G-20 in Pittsburgh; economic impact
By Fester:
The big local news is that Pittsburgh will be hosting the G-20 economic summit on September 24th and 25th. I am mildly skeptical of the claims that this summit will lead to a massive burst of net new economic activity in the region because this will be a high import/highly self-contained and high disruption event.
Hotel reservations will be gobbled up by summit attendees but they will be displacing normal business travellers as well as any other potential conventions that could have been occurring at the same time. The net impact will be much less than the gross impact. The same will apply to the restaurants, the caterers, the cleaners and the strippers who will be providing services to the summit goers. Most of the high value add functions of international summits will be taken care of by the Washington metro economy so there will be little positive spin-off there.

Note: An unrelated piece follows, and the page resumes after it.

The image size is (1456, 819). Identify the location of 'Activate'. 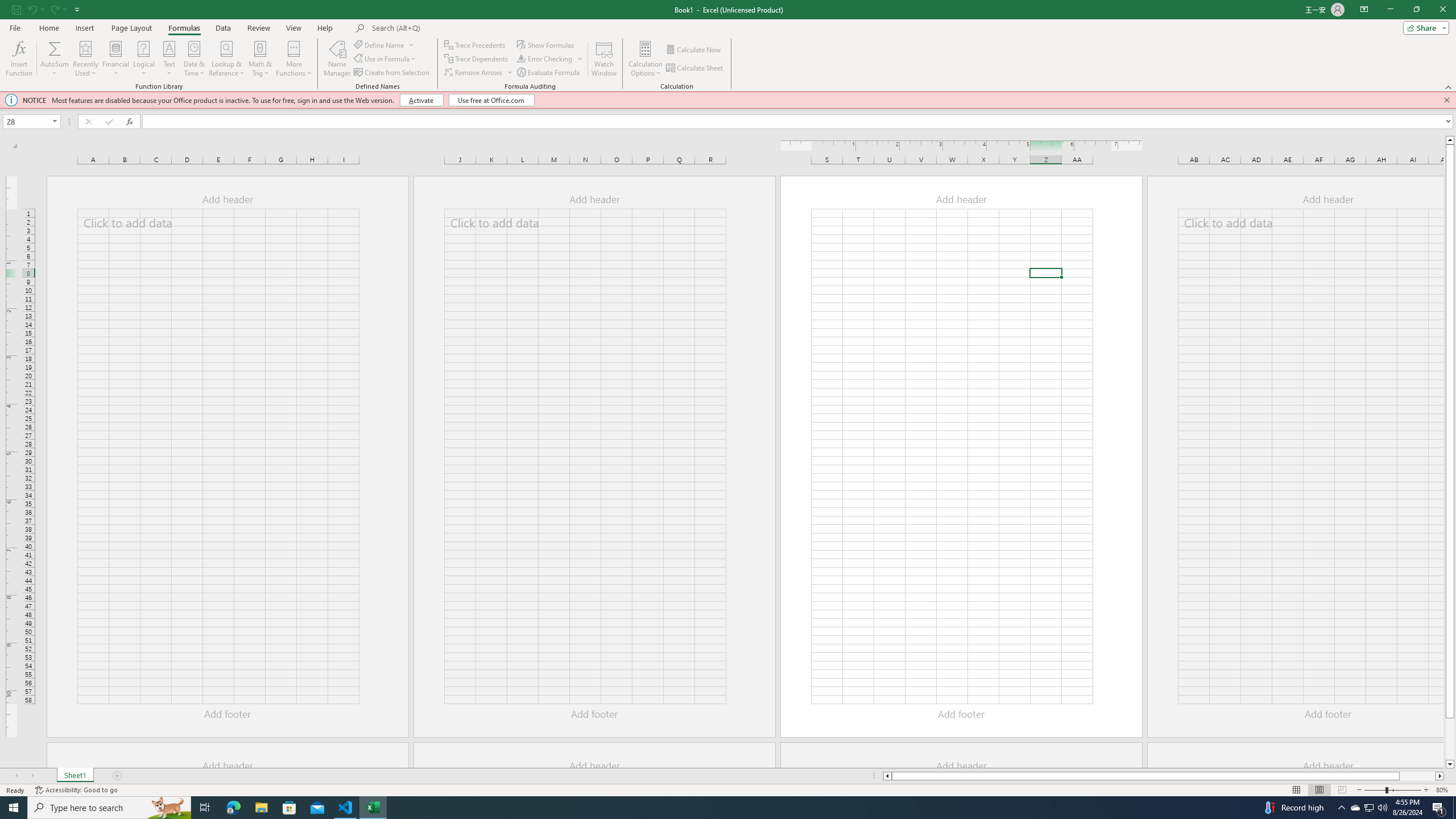
(421, 100).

If this summit is anything like any other recent G-8 or G-20 summit, the security will be massive. Downtown Pittsburgh is a very small region with only a few natural entry points and very high job density. It is extraordinarily likely that Smallman Street, Penn Avenue, Liberty Avenue, 6th, 7th and 9th Street Bridges as well as the 16th Street bridge will be severely restricted or closed. My normal morning bus stop is 150 yards from the summit site. That area will most likely be inside the security perimeter. Downtown will be massively disrupted. I have already submitted a vacation request for those two days. It is likely that many downtown businesses will not be open during the summit. Normal spending will not occur, and it may be replaced to some degree by summit spending, but the per capita local lunch spending has to be an order of magnitude higher for several thousand summit goers instead of the 130,000 normal downtown workers.
So the combination of typical activity displacement, opportunity cost and massive security disruptions will make most probable estimates of economic impact be far less than the hopes of local officials.